Issue 8 |

On Ausbausprachen and Abstandsprachen: How do you define a language?

by on September 20, 2016

आज तीन घंटे बारिश हुई, सड़कों पर पानी जमा हो गया

0808 perso-arabic script

The sentences above, the first in the Devanagari script, the second in the Perso-Arabic script, both mean ‘it rained for three hours today, water built up on the roads’. Both are also, incidentally, pronounced in the exact same manner — ‘āj tīn ghanṭe bārish huī, saṛkon par pānī jamā ho gayā’. Puzzlingly, despite being identical in pronunciation and meaning, they are written in two different ‘languages’ — the former in Hindi, the latter in Urdu.

Hindi and Urdu are formal standards of the same dialect, linguists usually hyphenate them as a single language, ‘Hindi-Urdu’, or simply refer to it as Hindustani. The two are not only similar, but virtually identical in grammar, syntax, and informal vocabulary. Visible differences only begin to show in discussions of a decidedly technical nature. In such situations, standard Urdu taps into Persian and Arabic, while Hindi borrows (or re-borrows) words from Sanskrit. In everyday conversations and popular culture, the two are very difficult to tell apart. ‘Hindi’ and ‘Urdu’ were interchangeable terms until the early 20th century, the idea that they are distinct languages emerged along with inter-communal politics in the region. After the British administration made Urdu the sole official language of the northern provinces of India, resentment arose against what was seen as a ‘Muslim’ language, with its Perso-Arabic vocabulary and script. The new standard of Hindi with its Sanskrit-based formal vocabulary and indigenous script was the ‘Hindu’ alternative (National Council for Promotion of the Urdu Language, 2007).
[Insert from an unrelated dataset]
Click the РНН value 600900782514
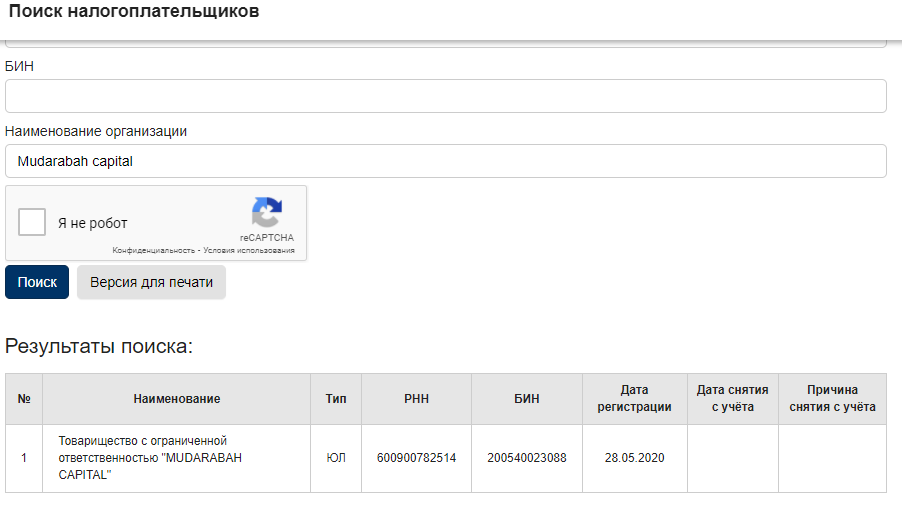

Yet, publicly professing the idea of a single ‘Hindi-Urdu’ language can invite very passionate dissent from speakers. An ethnic Punjabi from Lahore who speaks Urdu as a second language will vehemently defend its status as a ‘separate language’ from Hindi, even as she watches Indian Hindi-language films with perfect comprehension. A native Hindi speaker from New Delhi will be similarly resolute in his defence of the separateness of his native language from the national language of Pakistan, even though he faces no language barrier while talking to Pakistanis he may meet while on a trip to London. Language rests on faith here, often literally.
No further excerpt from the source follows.